Judge Calls Prop D Fiscal Impact Analysis “Deceiving”
Judge rules voters “more likely than not” could be misled by the City’s ballot information


(San Diego) – Superior Court Judge David B. Oberholtzer allowed the Proposition D fiscal impact analysis prepared by the City of San Diego to be published as submitted on the November ballot, while declaring on the record the analysis could be “deceiving” to voters in a proceeding held on Wednesday, September 8.

The court’s determination was made in the context of a lawsuit filed by plaintiff April Boling, former chairperson of the City of San Diego Pension Reform Committee, which alleged that the fiscal analysis is “not impartial, not accurate, and misleads the public” as required under California Elections Code §9295.

In his ruling denying Boling’s motion to remove the statement from the ballot, Judge Oberholtzer stated that he was persuaded by the argument in favor of removal, declaring “I believe that a voter of average intelligence, informed of the facts, could be deceived by the fiscal impact statement for Proposition D... Moreover, the ranges of savings available to the – or possibly realized by the City, are sometimes just too remote to include in a statement that should have some – clear advice to the voters. ” (Court transcript, page 3, lines 10-18).

In addition, Judge Oberholtzer stated, “I am finding by a preponderance of the evidence that it would be misleading.” (Court transcript, page 4, lines 3-5).

Judge Oberholtzer concluded that while the suit successfully met the preponderance of the evidence standard which usually applies in civil cases, it did not however present proof by the legal standard applicable to election cases of “clear and convincing evidence” to permit him to rule in favor of Boling.

While disappointed in the Judge’s decision, Boling and attorney Bob Ottilie were pleased with the Judge’s comments regarding the deceptive nature of the document.
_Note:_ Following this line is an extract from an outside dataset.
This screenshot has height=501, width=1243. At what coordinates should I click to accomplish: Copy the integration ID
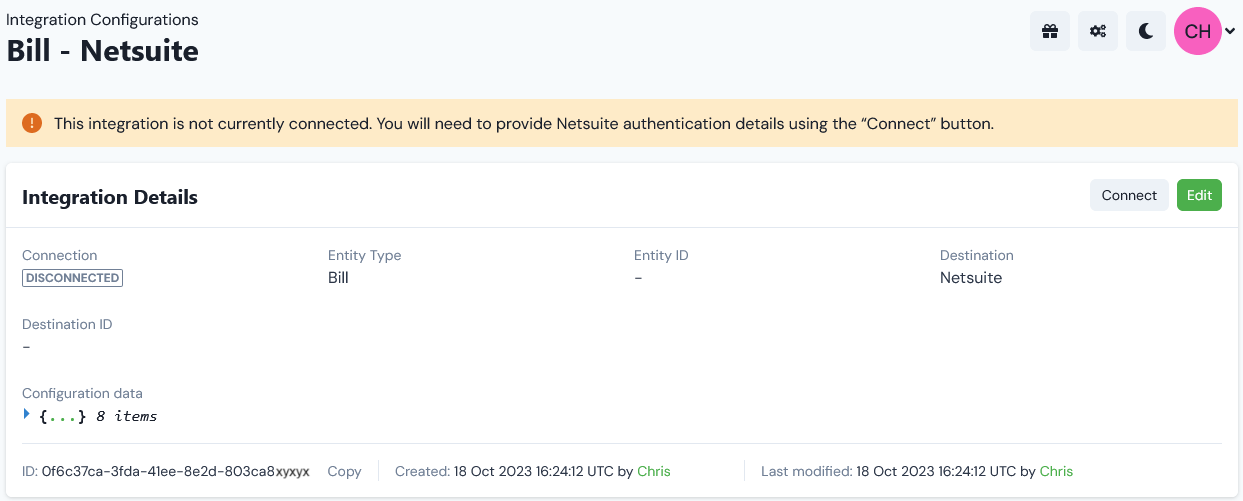tap(344, 471)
“My client’s position has always been that the thrust of the Yes on Proposition D campaign was to make voters believe they are voting on cost-saving measures. In fact, Proposition D is a sales tax increase and nothing else,” said Ottilie. “The fiscal analysis prepared for Proposition D, which Ms. Boling contended was false and misleading, is the foundation for those arguments being made by the Yes on D Committee. It was therefore rewarding to hear the judge say that he believes that ‘a voter could be deceived’ as a result of the language in the fiscal analysis.
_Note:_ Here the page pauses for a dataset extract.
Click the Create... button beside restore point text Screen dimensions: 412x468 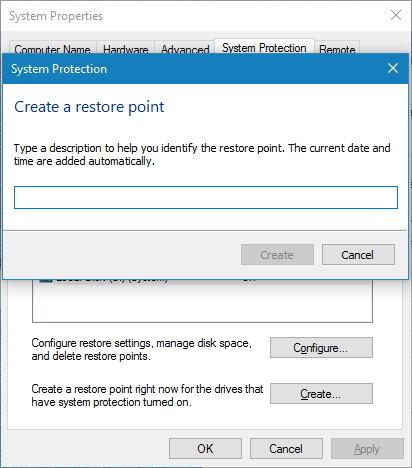coord(321,394)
“Unfortunately, in these election cases, you have to prove your case by clear and convincing evidence, not the preponderance of the evidence standard utilized in the ordinary civil case,” explained Ottilie. “Consequently, because of that higher hurdle, the court could not rule for us but clearly sympathized with our arguments. His comments, along with several admissions made by the proponents of Proposition D in these two court cases, will help educate voters that this proposition is nothing more than a sales tax increase.”

“To put it bluntly, we simply want the advocates of Proposition D to tell the voters the truth,” said Boling. “Today the judge was clear that the proponent's fiscal analysis is misleading. Since it won't be pulled from the ballot, it will now be the job of the opponents of Prop D to be sure the voters fully understand the measure before they vote.”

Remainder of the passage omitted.